April 04, 1985|DANIEL P. PUZO | Times Staff Writer

Antibiotics have been an effective means of combating harmful bacteria in livestock and poultry for the last 40 years. The drugs, such as penicillin and tetracycline, are also used to enhance farm animals' growth rates.

However, critics claim that regular use of antibiotics in animal feed will ultimately pose a serious health threat to humans. Some researchers believe that this practice will create strains of super bacteria in meat-producing animals that would prove resistant to treatment. Consequently, the meat would carry these drug-resistant bacteria to humans.

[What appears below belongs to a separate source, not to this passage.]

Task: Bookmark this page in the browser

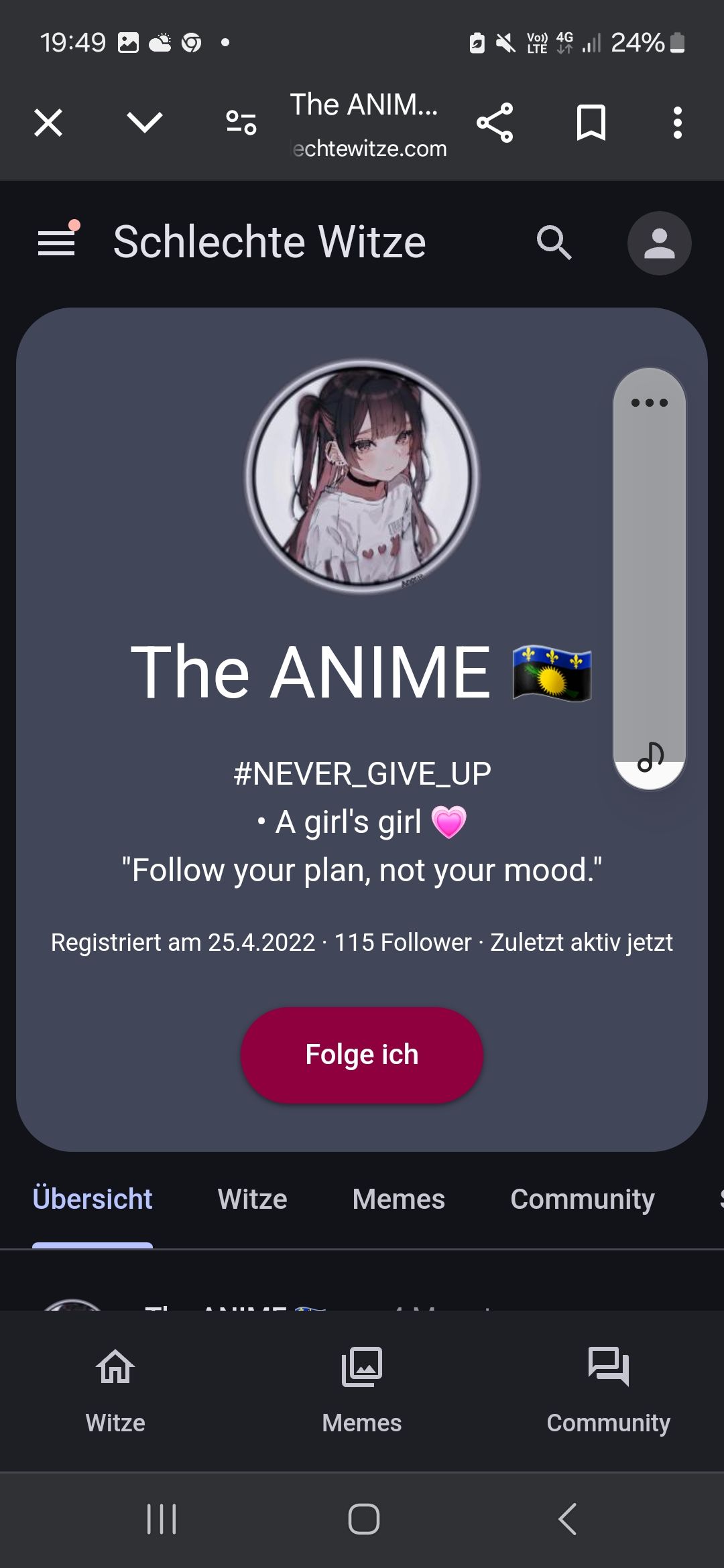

This argument has been partially adopted by the Food and Drug Administration, which is opposed to the use of some antibiotics in animal feed, but has been hampered in imposing a ban on their use by Congress. Nevertheless, recent events may trigger a closer look at the antibiotics argument, according to industry observers.

A recent survey by the Seattle-King Co. Health Department may be the first in a series of reports that begins to substantiate this drug-resistant bacteria theory, according to Science magazine.

Researchers in Seattle found that a bacteria, Campylobacter jejeuni, isolated from both contaminated chickens and humans, who consumed the affected meat, showed a "pattern of resistance to antibiotics." Furthermore, tests revealed that 30% of the bacteria isolated from the chickens and humans in this instance was resistant to tetracycline. Estimates state that tetracycline is now administered to about 30% of the nation's poultry, Science reported.

The Center for Science in the Public Interest, a Washington-based consumer advocacy group, claims that antibiotic-laced animal feed is responsible for 270,000 cases of salmonella infection in humans and more than 100 deaths each year. The center is pressing the FDA to take another look at the antibiotics issue this year.

Cash Stimulates Gluttony--In order to succeed in the fast-food business, a chain of convenience purveyors needs something different. A company from New Brunswick, N.J., has obviously come across just such a distinctive style. The firm, called Stuff Yer Face, accumulated $1.9 million in sales at three of its locations with something called the Stromboli sandwich, reports Restaurants and Institutions magazine.

Apparently named after the active volcano on an Italian island, the creation features cheese, meats, vegetables and sauce that are wrapped in dough and then baked. In keeping with the Stuff Yer Face image, the Stromboli comes in two sizes: Large and huge.

Hold the Animal Fat--The huge Stromboli is not likely to be included, but a vegetarian organization has compiled a list a fast foods that are edible for those concerned about consuming meat and meat byproducts.

Baltimore Vegetarians is offering a 16-page list of low-cholesterol and vegetarian options offered by fast-food chains. Not recommended for those who abstain from meat, fish and fowl are the French fries served at Burger King, which are cooked in animal fats. The same goes for the beans at Taco Bell, which are prepared in lard.

On the animal-free side are the ice creams at Baskin Robbins, which contain only vegetable stabilizers and Denny's low-cholesterol breakfast alternatives featuring egg substitutes. This list of foods that are free from animal byproducts can be obtained by contacting the Baltimore Vegetarians at (301) 752-VEGV.